───── 本文

田川七左衛門外伝

田川七左衛門外伝

 

 鄭成功は平戸出身の中世の英雄です。明国人の父鄭芝竜と日本人の母田川マツを持ち、台湾では孫文や蒋介石に並び称され「三人の国神」とされています。今回は、興味があってその鄭成功を調べるうちに知った郷土の話と物語をします。僻地と言われるこの地が中世において光り輝いていたと知ると嬉しくなります。

以下の話では、誇張や想像が少々あるかも知れませんが、諸賢に於かれては首を傾げながら読んでいただきたいと思います。

先日有田焼(鍋島藩)波佐見焼(大村藩)三川内焼(平戸藩)の境界となる三領石に足を運びました。平戸焼ってなんだと思っていましたが実は平戸焼イコール三川内焼でした。三川内焼は文禄・慶長の役(朝鮮出兵)の際に松浦鎮信、久信親子が朝鮮から多くの陶工を連れて帰ってきたことから始まったそうです。ならば、有田焼も波佐見焼も三川内焼も平戸のお殿様のおかげということになります。この碑は後に窯に使う薪で争いがあって設置されたそうですが、私は佐世保が元平戸領とわかり嬉しくなりました。平戸藩は西九州の覇者でした。

 ここに『西海の覇王』という小説があります(写真)。松浦水軍から西九州の豪族となり戦国大名にのし上がった松浦隆信(道可)、そして秀吉、家康の間を上手く立ち回り平戸藩6万3千石を確立した鎮信(法印)が描かれています。

鎮信は息子久信と朝鮮で小西行長に仕え、八面六臂の活躍であったそうです。平戸城は朝鮮出兵後、出城の名護屋城を解いた後を使用して作られました。家康の時代になると禍の元と判断、折角の平戸城は自ら燃やしています。機を見るに敏であり、経済活動においては危ない橋も渡ることも厭わないのです。

田川七左衛門


田川七左衛門は田川マツの父、鄭成功の祖父です。なんと彼は平戸市民病院の祖なのかもです。日本初の病院は大分に大友宗麟のもと、1548年アルメイダが設立しました。内科、外科、ハンセン氏病に対する診療科があったそうです。アルメイダは翌年五島を訪れ宇久純定を治療した記録がありますので(宇久は平戸領)この頃平戸に宣教師による診療所があっても不思議ではないでしょう。

──────────
───── データ欄

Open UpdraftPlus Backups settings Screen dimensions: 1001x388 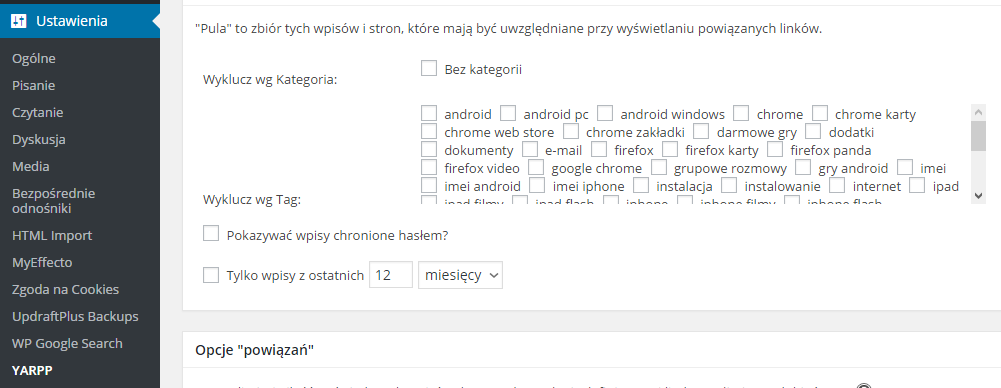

──────────

# 練習問題
(1) 本文によると、田川七左衛門は鄭成功から見てどのような関係にあたるか。
(2) 本文のうち、「以下の話では、誇張や想像が少」で始まり「信(法印)が描かれています。」で終わる部分を、一字も変えずに書き写しなさい。

# 課題の解答
(1) 鄭成功の祖父であり、鄭成功の母である田川マツの父にあたる。

(2)
以下の話では、誇張や想像が少々あるかも知れませんが、諸賢に於かれては首を傾げながら読んでいただきたいと思います。

先日有田焼(鍋島藩)波佐見焼(大村藩)三川内焼(平戸藩)の境界となる三領石に足を運びました。平戸焼ってなんだと思っていましたが実は平戸焼イコール三川内焼でした。三川内焼は文禄・慶長の役(朝鮮出兵)の際に松浦鎮信、久信親子が朝鮮から多くの陶工を連れて帰ってきたことから始まったそうです。ならば、有田焼も波佐見焼も三川内焼も平戸のお殿様のおかげということになります。この碑は後に窯に使う薪で争いがあって設置されたそうですが、私は佐世保が元平戸領とわかり嬉しくなりました。平戸藩は西九州の覇者でした。

 ここに『西海の覇王』という小説があります(写真)。松浦水軍から西九州の豪族となり戦国大名にのし上がった松浦隆信(道可)、そして秀吉、家康の間を上手く立ち回り平戸藩6万3千石を確立した鎮信(法印)が描かれています。